Paul Philip Barraud, founder of the famous firm, one of the most interesting London retailers of fine and interesting watches, clocks and chronometers throughout the 19th century. This movement, one of the very earliest (by series and number), is not recorded in the book on Barraud by Cedric Jagger. 


NB: Jagger includes an unnumbered watch of 1756 in his book, but this is too early for Paul Philip (he was born in 1752), and the watch would be from the time of his father, Francis-Gabriel. Judging by the photographs, it also looks to be of typical Swiss manufacture (in the English style).
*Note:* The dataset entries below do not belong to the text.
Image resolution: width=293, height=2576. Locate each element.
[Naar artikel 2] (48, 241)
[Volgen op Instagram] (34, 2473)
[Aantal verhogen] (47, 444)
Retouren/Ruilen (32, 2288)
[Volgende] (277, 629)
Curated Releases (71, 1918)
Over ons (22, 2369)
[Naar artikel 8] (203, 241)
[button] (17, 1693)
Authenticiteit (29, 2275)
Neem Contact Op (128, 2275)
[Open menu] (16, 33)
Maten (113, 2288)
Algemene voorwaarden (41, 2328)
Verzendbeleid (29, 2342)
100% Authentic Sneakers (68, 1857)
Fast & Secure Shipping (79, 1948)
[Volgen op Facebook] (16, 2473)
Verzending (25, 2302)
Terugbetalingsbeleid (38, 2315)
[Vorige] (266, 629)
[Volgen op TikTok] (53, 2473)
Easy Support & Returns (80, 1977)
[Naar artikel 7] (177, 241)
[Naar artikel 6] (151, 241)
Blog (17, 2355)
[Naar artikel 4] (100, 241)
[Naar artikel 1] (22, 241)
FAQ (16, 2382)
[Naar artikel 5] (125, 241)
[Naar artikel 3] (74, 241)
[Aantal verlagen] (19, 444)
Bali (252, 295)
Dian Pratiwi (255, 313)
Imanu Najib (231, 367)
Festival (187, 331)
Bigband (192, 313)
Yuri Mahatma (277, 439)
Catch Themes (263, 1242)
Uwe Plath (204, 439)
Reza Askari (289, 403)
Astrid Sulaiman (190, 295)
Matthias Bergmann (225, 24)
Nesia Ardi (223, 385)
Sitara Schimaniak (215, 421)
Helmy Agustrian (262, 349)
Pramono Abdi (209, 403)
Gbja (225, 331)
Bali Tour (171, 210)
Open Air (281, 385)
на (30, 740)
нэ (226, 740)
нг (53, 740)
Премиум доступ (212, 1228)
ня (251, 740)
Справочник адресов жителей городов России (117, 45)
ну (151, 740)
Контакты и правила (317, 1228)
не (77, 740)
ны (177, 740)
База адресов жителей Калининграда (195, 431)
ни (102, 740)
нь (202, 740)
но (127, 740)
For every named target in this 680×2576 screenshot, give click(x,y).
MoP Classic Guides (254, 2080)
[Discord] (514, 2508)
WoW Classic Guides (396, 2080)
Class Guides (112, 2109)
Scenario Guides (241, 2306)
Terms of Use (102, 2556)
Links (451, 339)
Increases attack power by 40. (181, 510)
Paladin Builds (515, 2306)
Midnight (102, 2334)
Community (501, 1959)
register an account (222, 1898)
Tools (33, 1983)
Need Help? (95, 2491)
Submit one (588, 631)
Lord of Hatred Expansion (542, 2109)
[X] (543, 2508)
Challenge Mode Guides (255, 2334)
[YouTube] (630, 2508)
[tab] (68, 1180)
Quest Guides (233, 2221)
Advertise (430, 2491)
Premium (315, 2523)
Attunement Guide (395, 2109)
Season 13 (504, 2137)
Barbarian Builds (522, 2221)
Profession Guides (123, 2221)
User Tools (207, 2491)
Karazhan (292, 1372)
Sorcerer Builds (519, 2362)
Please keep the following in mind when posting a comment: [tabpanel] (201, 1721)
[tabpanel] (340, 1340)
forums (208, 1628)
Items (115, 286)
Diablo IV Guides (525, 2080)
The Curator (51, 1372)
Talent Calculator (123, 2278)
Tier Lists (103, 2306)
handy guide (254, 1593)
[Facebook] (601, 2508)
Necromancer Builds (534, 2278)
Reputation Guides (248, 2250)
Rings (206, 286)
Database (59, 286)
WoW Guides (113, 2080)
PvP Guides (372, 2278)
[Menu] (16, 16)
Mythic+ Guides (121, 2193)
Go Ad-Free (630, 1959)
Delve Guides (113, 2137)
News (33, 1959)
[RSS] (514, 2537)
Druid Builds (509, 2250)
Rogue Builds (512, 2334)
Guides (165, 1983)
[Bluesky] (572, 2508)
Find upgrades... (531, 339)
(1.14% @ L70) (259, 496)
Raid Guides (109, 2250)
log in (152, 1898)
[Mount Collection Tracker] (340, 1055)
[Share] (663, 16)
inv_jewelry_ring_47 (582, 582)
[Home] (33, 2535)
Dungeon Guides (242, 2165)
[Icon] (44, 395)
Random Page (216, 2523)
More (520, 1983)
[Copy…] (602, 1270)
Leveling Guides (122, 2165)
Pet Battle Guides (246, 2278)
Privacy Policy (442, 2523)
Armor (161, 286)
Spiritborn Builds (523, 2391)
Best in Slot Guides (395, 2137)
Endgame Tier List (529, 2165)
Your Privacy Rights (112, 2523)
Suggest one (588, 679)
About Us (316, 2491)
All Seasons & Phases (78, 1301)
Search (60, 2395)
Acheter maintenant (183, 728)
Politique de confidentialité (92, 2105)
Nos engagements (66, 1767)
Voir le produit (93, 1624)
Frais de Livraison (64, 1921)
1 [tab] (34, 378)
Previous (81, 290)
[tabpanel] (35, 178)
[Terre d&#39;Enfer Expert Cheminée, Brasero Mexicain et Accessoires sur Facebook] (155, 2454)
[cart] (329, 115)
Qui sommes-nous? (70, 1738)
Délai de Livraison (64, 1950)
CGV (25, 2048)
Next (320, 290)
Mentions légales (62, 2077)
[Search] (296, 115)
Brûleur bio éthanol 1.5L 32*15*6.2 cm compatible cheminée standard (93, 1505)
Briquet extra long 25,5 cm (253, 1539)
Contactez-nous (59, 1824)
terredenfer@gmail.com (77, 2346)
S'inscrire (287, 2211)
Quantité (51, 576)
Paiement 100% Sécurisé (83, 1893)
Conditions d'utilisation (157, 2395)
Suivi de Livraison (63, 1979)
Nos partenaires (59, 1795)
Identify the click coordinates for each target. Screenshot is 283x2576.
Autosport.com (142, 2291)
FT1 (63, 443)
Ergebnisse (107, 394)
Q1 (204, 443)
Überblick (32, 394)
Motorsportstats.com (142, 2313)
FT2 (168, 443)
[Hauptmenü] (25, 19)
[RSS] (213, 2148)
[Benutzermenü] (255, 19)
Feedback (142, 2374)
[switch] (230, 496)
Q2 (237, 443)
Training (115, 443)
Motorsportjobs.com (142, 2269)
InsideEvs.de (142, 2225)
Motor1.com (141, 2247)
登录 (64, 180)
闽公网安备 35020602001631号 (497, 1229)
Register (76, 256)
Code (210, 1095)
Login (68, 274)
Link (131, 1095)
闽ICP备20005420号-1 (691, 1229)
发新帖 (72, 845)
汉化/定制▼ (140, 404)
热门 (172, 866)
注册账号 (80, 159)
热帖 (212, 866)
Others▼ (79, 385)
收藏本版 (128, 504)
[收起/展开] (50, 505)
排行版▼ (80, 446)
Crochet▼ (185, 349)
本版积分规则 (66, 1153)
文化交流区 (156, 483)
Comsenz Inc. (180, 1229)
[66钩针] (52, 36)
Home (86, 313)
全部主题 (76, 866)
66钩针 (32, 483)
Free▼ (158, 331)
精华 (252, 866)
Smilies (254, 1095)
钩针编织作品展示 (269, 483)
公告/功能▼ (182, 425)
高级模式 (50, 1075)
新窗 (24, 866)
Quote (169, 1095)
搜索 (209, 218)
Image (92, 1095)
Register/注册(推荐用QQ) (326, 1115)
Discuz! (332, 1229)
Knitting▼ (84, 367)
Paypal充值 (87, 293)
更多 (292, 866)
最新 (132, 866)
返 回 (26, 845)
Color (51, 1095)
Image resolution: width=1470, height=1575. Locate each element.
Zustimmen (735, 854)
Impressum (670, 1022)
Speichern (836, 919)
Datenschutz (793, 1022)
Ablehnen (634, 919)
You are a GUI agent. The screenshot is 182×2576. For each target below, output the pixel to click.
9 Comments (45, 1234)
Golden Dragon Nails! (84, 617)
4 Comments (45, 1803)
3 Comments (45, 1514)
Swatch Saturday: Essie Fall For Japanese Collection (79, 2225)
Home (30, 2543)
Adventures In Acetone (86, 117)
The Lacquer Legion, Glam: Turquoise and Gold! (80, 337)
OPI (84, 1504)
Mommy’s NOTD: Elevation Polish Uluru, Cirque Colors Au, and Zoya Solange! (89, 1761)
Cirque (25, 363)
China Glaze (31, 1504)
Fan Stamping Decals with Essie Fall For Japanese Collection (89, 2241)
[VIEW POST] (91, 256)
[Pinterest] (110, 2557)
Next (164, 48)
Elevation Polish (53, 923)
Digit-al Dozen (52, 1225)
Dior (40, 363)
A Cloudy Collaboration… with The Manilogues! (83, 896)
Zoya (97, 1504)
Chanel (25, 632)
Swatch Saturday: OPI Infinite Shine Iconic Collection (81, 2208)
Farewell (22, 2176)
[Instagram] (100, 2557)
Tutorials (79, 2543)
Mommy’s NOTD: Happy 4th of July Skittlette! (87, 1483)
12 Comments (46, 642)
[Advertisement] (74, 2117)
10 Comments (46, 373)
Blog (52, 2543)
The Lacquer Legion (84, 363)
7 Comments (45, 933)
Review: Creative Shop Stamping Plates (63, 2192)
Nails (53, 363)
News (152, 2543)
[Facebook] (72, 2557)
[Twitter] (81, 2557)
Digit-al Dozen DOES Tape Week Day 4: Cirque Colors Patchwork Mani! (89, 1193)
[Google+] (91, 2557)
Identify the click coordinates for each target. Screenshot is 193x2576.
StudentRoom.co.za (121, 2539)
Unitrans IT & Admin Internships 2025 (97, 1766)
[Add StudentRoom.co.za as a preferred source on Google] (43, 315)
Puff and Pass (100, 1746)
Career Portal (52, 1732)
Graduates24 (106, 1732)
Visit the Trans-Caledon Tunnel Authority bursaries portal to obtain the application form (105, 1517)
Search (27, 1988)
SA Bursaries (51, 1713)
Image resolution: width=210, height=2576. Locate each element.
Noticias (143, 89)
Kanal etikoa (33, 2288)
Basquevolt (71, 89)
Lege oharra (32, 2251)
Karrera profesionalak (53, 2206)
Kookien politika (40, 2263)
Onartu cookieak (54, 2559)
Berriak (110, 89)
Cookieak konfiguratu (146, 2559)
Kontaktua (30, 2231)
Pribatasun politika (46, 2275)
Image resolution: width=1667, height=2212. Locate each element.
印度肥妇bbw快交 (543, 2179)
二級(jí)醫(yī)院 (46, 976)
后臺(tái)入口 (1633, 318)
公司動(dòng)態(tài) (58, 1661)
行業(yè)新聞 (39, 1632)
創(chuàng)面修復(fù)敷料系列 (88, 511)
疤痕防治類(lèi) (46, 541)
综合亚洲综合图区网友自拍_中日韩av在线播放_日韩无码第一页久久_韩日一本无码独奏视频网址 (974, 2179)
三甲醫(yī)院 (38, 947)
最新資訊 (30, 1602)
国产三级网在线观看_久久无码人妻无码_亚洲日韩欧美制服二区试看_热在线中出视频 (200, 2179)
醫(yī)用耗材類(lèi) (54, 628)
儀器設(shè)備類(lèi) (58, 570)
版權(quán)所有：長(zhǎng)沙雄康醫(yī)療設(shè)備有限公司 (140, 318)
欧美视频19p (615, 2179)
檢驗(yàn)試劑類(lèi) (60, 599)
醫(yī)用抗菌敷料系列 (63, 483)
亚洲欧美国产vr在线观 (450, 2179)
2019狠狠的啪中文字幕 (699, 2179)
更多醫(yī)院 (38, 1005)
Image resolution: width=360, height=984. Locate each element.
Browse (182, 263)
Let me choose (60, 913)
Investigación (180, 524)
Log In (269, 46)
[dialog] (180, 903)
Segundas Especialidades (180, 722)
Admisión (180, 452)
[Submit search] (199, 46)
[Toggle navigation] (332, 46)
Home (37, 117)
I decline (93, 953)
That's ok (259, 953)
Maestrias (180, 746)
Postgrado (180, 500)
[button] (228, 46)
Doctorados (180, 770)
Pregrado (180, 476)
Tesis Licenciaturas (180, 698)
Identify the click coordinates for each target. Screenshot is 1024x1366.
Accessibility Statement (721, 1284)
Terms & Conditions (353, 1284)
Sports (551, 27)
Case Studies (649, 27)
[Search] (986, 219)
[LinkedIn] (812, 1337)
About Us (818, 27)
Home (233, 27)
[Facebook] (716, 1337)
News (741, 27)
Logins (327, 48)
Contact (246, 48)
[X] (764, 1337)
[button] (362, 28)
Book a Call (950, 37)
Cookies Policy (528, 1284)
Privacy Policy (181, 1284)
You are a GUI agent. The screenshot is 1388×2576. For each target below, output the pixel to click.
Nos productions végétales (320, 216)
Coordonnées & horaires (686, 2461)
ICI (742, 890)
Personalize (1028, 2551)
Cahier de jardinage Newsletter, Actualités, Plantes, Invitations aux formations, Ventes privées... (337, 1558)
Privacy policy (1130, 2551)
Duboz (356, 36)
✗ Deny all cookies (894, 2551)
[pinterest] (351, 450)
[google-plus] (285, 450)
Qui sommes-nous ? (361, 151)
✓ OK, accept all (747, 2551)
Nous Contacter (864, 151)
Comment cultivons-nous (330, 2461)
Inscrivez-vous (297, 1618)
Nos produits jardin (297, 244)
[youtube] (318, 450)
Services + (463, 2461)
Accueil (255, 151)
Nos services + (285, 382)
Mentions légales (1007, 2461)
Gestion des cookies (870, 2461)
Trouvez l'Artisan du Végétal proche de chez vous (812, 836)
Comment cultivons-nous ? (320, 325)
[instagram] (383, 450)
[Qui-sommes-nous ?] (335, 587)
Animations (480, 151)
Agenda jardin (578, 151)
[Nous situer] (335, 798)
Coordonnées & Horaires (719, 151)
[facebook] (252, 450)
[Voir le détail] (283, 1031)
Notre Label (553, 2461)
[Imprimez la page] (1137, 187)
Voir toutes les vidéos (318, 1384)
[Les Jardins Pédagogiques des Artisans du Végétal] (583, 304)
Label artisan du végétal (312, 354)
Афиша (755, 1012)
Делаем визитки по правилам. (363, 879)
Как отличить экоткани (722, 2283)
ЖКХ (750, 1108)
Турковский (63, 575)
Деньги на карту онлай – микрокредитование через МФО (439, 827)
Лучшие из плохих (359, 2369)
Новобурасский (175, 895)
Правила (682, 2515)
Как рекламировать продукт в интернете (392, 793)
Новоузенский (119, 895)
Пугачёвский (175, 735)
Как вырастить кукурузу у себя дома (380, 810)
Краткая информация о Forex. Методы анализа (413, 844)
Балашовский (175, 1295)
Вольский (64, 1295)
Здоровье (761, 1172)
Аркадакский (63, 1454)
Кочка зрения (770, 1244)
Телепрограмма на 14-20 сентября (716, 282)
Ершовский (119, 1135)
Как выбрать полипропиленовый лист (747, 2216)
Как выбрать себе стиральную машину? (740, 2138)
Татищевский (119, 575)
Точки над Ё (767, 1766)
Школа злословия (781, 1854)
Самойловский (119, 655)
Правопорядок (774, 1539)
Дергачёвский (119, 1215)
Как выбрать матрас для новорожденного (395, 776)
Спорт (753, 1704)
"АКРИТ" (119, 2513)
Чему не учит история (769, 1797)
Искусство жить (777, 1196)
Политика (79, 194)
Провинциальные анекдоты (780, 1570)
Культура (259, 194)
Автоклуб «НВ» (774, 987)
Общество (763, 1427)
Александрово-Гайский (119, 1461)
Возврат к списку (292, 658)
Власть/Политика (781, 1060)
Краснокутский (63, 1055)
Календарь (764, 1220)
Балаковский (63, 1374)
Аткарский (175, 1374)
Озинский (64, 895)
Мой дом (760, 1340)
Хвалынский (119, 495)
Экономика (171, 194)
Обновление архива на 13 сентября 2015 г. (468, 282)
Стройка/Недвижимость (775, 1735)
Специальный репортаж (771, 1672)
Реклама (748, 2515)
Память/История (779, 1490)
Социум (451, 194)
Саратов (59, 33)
All Paul Philip Barraud's genuine output (his name appears on many Swiss fakes) carries a serial number and this movement, from around 1785, looks to be the second earliest of any so far known to have survived. That said, I am left wondering about the one earlier watch, No 910, and think this may be a misreading of No 1910. If so, my assumption that Barraud began numbering his first series of pocket watches from a start of number 1000 (a not uncommon practise) would make this movement, No 1113, the earliest so far known. The full size engraved slide-plate also matches up with numbers 1419 (British Museum) and 1710, both pictured in Jagger's book.


Damage to the endstone, the dial with just a few small scratches, mismatched hands and the 14-tooth escape wheel with one poorly replaced tooth, though it will run. Otherwise a most interesting example of Paul Philip's English output that may reveal more clues when fully dismantled. Not cleaned by me but tries to tick when wound, Sold as not working, but well worth restoring, especially for any serious collector of Barraud watches - a unique opportunity.